Last night we held an informal meet-and-greet for Second Life residents (and newbies) who are interested in participating in our course in some capacity. We met at 6pm SL time in the open meeting area in front of Austin Hall on Berkman Island. Ansible had the presence of mind to take some pictures and upload them to our Flickr photostream, so you can see what it looked like. We probably had about 10 avatars there, and me, Ansible and Gene. None of the people who attended were enrolled in the class, but it turned out that quite a few had watched the lecture video from Monday already. They were particularly interested in the three hats riddle, so we decided to go over it and do it together. I posed the riddle and we got three volunteers to act it out, and we all worked it out together. Ansible even made us red and white hats on the fly to use as props! Check them out in the photo above.
It was my first time leading a class-like gathering in Second Life. One thing that worried me before we began the course was how it would be to lead class when people would be typing their comments and responses. It certainly is different than speaking, but I found that it has its advantages. It does take a long time for a person to say something because it has to by typed out. On the other hand, because there is some time when people are typing, many people can “talk at once” without causing confusion because the listeners have the time to read each of their comments and also parse out which conversation threads they pertain to. It also gives a better chance for people to compose their comments carefully and also choose precisely when to add them into the conversation. It will be even better once I gain more facility with gestures so that I can more fluidly use body language.
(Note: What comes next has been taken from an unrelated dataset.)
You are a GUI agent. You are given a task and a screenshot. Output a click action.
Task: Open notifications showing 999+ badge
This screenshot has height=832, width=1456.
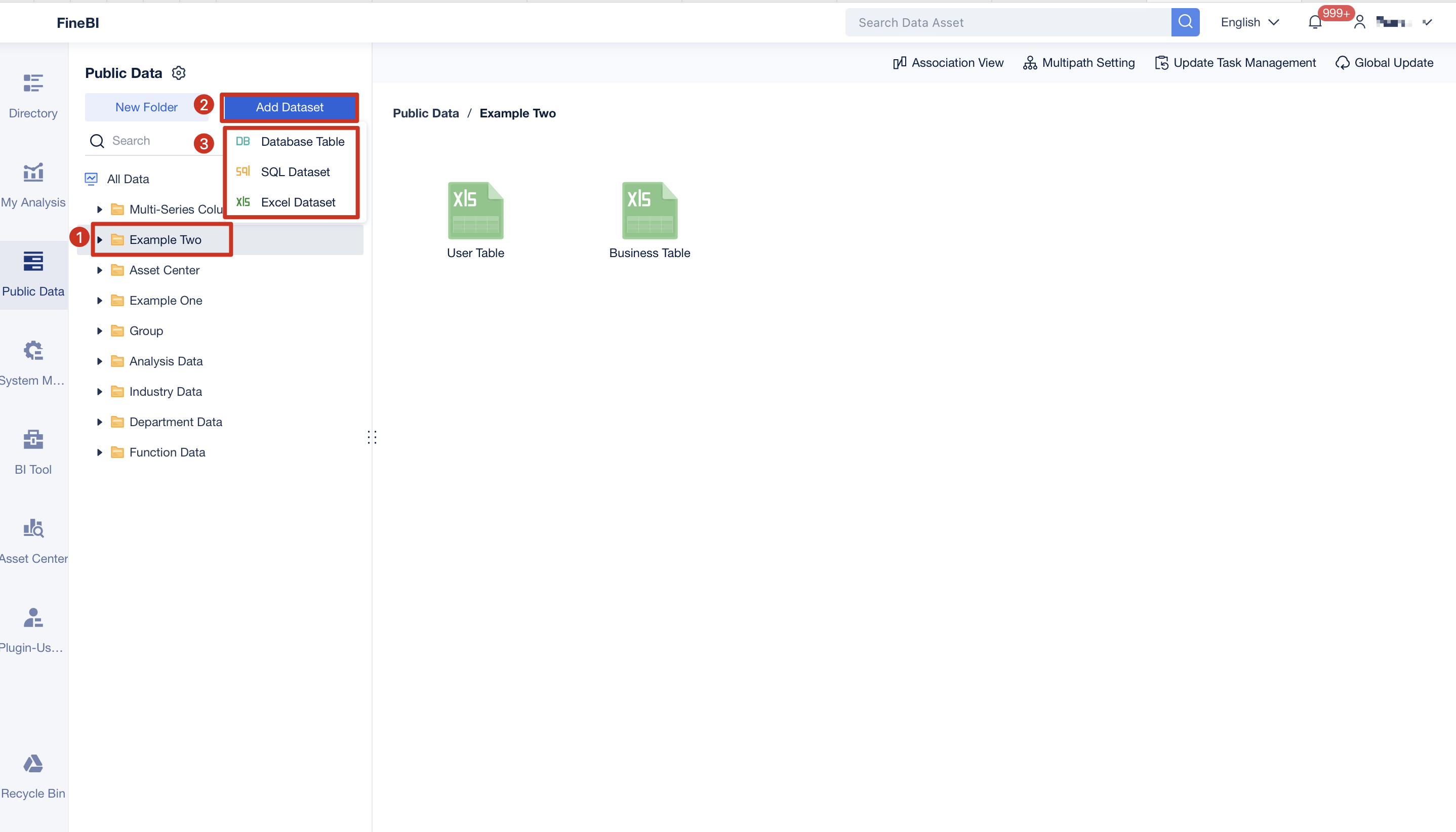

But what was truly amazing about last night was the genuine enthusiasm for learning among the group. Everyone was there because they were interested, not because they were required to be there, not because they were going to receive some kind of credit or reward. And they wanted to discuss the content of the course and the ideas raised in lecture. Having studied and taught at Harvard for over ten years now, I am all too familiar with students rushing through work, being resistant to engaging in conversation, and balking at spending too much time on a course. It is too easy for us to forget what an amazing privilege we have to be able to study and think about such interesting things. With that in mind, I wasn’t sure whether people really would want to engage in a class just because it interested them, even if it was at Harvard. Last night demonstrated to me that people really do want to, and on a Friday night no less. It is inspiring.